Monday, January 09, 2006

Unfamiliar Territory

So I woke up this morning in an unfamiliar bed. Whenever this happens, I have a backup plan.

  1. Feign sleep
  2. Count number of people in bed
  3. Determine gender of any people in bed
  4. Mentally replay events of previous evening
  5. Locate clothes and/or nearest exits
  6. Flee screaming
So this morning found me in a Marriot in Irvine, California. I felt kind of stupid when I realized I had fled naked and screaming from own hotel room, but it's better to be safe than sorry.

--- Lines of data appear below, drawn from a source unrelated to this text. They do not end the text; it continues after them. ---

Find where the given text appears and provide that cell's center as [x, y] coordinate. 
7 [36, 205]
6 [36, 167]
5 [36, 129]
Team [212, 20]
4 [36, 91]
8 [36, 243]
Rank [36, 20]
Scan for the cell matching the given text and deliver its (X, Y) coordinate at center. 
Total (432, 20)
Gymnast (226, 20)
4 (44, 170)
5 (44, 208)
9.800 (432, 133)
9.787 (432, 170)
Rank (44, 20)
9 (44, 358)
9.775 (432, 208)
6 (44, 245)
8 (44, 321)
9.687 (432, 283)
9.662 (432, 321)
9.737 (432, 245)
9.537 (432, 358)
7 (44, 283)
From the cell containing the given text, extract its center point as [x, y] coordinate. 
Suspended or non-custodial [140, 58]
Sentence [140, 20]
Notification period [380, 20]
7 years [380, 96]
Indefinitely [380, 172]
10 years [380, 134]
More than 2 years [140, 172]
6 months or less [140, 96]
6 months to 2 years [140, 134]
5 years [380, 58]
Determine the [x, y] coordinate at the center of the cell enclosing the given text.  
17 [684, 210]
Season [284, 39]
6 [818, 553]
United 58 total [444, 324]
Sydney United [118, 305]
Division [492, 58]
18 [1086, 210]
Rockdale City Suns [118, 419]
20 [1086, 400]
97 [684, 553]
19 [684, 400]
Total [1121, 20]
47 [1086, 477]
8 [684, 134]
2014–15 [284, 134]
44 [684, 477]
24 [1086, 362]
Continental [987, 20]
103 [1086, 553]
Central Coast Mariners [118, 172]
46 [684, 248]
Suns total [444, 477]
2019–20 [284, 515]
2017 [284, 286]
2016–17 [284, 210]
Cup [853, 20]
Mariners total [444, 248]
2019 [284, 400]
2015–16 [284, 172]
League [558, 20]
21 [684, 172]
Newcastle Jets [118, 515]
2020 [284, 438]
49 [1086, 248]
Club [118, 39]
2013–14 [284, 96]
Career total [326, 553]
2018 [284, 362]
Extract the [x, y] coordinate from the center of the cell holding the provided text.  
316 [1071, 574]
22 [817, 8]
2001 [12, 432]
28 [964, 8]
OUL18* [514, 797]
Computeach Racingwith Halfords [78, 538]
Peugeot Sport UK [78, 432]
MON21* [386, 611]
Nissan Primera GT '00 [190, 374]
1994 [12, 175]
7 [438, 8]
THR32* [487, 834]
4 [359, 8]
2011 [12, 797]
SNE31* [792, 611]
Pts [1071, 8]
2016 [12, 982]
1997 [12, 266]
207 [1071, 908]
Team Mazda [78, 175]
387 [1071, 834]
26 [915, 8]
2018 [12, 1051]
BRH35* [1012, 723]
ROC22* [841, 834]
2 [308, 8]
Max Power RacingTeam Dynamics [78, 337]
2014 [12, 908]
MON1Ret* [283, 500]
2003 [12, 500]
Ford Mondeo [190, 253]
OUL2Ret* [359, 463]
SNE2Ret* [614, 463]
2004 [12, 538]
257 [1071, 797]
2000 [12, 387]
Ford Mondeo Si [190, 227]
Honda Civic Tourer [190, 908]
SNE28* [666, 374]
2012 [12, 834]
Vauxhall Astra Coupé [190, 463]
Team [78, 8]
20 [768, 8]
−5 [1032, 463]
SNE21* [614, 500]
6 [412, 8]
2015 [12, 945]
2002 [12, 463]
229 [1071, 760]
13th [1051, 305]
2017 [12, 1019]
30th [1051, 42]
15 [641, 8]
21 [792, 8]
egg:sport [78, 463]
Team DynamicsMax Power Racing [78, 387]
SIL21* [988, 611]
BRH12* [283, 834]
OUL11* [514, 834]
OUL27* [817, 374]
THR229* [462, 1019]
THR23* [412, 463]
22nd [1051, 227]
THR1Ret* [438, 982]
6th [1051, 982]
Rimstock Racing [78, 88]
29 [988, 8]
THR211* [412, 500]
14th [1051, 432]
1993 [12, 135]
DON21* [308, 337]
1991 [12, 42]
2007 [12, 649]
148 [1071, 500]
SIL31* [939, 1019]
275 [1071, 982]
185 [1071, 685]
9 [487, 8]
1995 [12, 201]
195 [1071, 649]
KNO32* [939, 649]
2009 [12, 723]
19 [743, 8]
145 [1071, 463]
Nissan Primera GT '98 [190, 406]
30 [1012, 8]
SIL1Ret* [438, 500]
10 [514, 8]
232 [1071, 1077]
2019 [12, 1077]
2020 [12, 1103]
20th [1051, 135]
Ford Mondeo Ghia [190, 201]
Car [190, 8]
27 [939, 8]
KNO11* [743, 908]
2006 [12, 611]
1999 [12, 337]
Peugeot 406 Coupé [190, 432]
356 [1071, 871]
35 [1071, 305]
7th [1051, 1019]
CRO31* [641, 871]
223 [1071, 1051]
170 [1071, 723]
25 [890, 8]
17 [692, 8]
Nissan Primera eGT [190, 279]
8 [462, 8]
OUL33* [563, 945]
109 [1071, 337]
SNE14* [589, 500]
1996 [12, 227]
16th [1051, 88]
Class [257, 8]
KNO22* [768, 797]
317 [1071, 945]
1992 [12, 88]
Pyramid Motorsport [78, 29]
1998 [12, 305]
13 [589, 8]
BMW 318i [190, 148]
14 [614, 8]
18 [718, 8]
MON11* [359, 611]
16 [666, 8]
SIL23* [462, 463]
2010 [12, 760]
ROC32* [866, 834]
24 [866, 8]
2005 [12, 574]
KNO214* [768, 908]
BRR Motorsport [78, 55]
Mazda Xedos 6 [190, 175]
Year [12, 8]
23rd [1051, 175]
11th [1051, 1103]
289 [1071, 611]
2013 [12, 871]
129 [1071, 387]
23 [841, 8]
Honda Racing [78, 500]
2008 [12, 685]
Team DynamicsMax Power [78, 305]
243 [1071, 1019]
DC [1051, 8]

Penetrode, it turns out, had decided that sending me to Tokyo was a bad idea. My attempt to
prepare for the trip by learning useful phrases in Japanese had created tension. Our Japanese business partners were apparently unnerved when I opened our conference calls by shouting "None can defeat my rabid monkey style!"

So instead I got shipped to Irvine. I'll let you know how it goes.

LM

2 Comments:

Blogger Sara said...

Now you're on MY coast. Hah ha. Going to Japan is a bad idea anyways. You'd come home with SARS and the bird flu and the clap. For real.

9:11 PM  
Blogger Amandarama said...

I dunno. Going to Japan always means you have an opportunity to see fresh animae-space-tentacle-vampire porn. I think you need to have a discussion with Penetrode HR again.